Hmmm, depends how you analyze this. The Mummified Fairy post has over two thousand comments. The Fart Tax post was named “Best of the Web” by the Guardian in January of 2007 (it wasn’t an annual award, it was just “what’s cool today” but GOD DOESN’T IT SOUND FANTASTIC?). My About Page is the most popular thing this week, for no known reason. For a long time I was #6 on Google if you searched for Beaver Shots (mother would be SO proud). Banksy Strikes Again got more hits than any other post ever in one day: 22,000.

Most Helpful Post

Helpful. “Helpful.” I’m not quite sure what this word means, but if education is helpful I guess you could say I schooled the Albanians in the comments thread here: Review O’ The Day: AA Gill on Barnes Grill.

A Post whose success surprised me

The Banksy in Birmingham post.
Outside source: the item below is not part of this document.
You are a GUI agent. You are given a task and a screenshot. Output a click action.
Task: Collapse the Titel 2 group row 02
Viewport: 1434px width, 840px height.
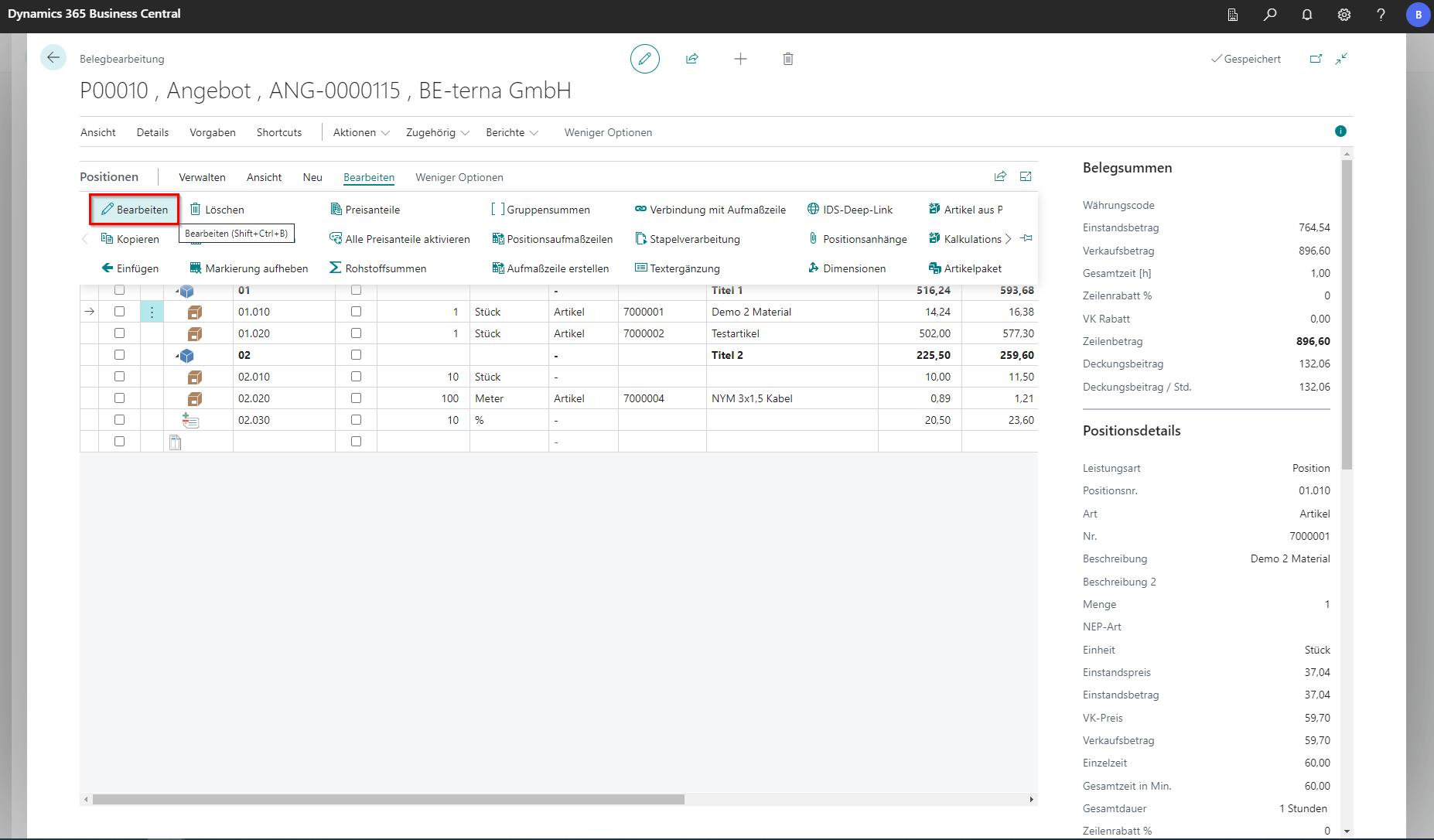(177, 357)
Whodathunk something about transgressive street art would oust Britney Spears Sex Tape as the #1 post on my blog?

Most Controversial Post

Hmm, depends if you’re Albanian or not. The only two times I got requests from lawyers to take something down were a request to remove someone’s name and address in my mirror of the LA Fitness shooter’s diary, and in a post called UK News: How to Get Away With Blowing Up Three Cars in a Huge Fireball Without Being Suspected of Terrorism. Since the fireball apparently never happened, nor the explosion, and there was no point leaving an innocent man’s name up there to draw hatred and death threats, I complied with the requests to remove the name and although I didn’t remove the second post, I did update it and make a new one explaining what really happened.

A Post that Didn’t get the Attention I felt it deserved

Ekranoplan: World’s Strangest Airplane. Okay, not everyone’s into aeroporn, but this thing is AMAZING and it was kept a complete secret until the space program found this enormous, mysterious thing that moved…but it couldn’t be a plane…but it was enormous…but how? Why? How long had these things been around? How did they move? What were they FOR?

Post I’m Most Proud Of

Date with a Devil: my account of meeting serial killer Willy Pickton. I’ve come under relentless pressure not to tell this story, from all kinds of people you’d think should support me, and I’m proud not to have been silenced. I have the right to testify to what happened to me, and if you or metafilter doesn’t like it, well, no wonder you’re Forever Alone.

Tagging Five

Oh god. Virtually anyone I tag will have tagged me at some point and been turned down. Okay, ladies and gentlemen, start your Schadenfreude. I tag TedMorrison,  MomFog, NedHepburn, NecroticHijinks, and the Manolo.